Is Disgust Real? (Part 2 of a series)

(See also: Part 1, Yes, Women Think Male Sexuality is Disgusting; Part 3, Disney Explains Disgust; and Part 4, Disgust vs. Aggression vs. Fertility.)

One of the theories that undergirds a large subset of my thoughts on how brains work is the idea that Disgust is a Real Thing.

I don’t just mean a mild aversion to things that smell bad, like overturned port-a-potties or that fuzzy thing you found growing in the back of the fridge that might have been lasagna, once upon a time. Even I have such aversions.

I mean reactions like screaming and looking like you are about to vomit upon finding a chicken heart in your soup; gagging at the sight of trans people or female body hair; writhing and waving your hands while removing a slug from your porch; or the claim that talking about rats at the dinner table puts you off your meal. Or more generally, people claiming, “That’s disgusting!” or “What a creep!” about things or people that obviously aren’t even stinky.

There is a parable about a deaf person watching people dance to music he can’t hear and assuming that the people have all gone mad.

For most of my life, I assumed these reactions were just some sort of complicated schtick people put on, for totally obtuse reasons. It was only about a year ago that I realized, in a flash of insight, that this disgust is a real thing that people actually feel.

I recently expressed this idea to a friend, and they stared at me in shock. (That, or they were joking.) We both agreed that chicken hearts are a perfectly normal thing to put in soup, so at least I’m not the only one confused by this.

This breakthrough happened as a result of reading a slew of neuro-political articles that I can’t find now, and it looks like the site itself might be gone, which makes me really sad. I’ve linked to at least one of them before, which means that now my old links are dead, too. Damn. Luckily, it looks like Wired has an article covering the same or similar research: Primal Propensity for Disgust Shapes Political Positions.

“The latest such finding comes from a study of people who looked at gross images, such as a man eating earthworms. Viewers who self-identified as conservative, especially those opposing gay marriage, reacted with particularly deep disgust. … Disgust is especially interesting to researchers because it’s such a fundamental sensation, an emotional building block so primal that feelings of moral repugnance originate in neurobiological processes shared with a repugnance for rotten food.”

So when people say that some moral or political thing is, “disgusting,” I don’t think they’re being metaphorical; I think they actually, literally mean that the idea of it makes them want to vomit.

Which begs the question: Why?

Simply put, I suspect that some of us have more of our brain space devoted to processing disgust than others. I can handle lab rats–or pieces of dead lab rats–without any internal reaction, I don’t care if there are trans people in my bathroom, and I suspect my sense of smell isn’t very good.

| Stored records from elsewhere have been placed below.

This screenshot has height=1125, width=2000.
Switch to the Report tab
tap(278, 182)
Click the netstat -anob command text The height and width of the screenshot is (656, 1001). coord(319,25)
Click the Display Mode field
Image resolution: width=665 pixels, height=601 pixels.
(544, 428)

My opinions on moral issues are routed primarily through what I hope are the rational, logic-making parts of my brain.

By contrast, people with stronger disgust reactions probably have more of their brain space devoted to disgust, and so are routing more of their sensory experiences through that region, and so feel strong, physical disgust in reaction to a variety of things, like people with different cultural norms than themselves. Their moral reasoning comes from a more instinctual place.

It is tempting to claim that processing things logically is superior to routing them through the disgust regions, but sometimes things are disgusting for good, evolutionarily sound reasons. Having an instinctual aversion to rats is not such a bad thing, given that they have historically been disease vectors. Most of our instincts exist to protect and help us, after all.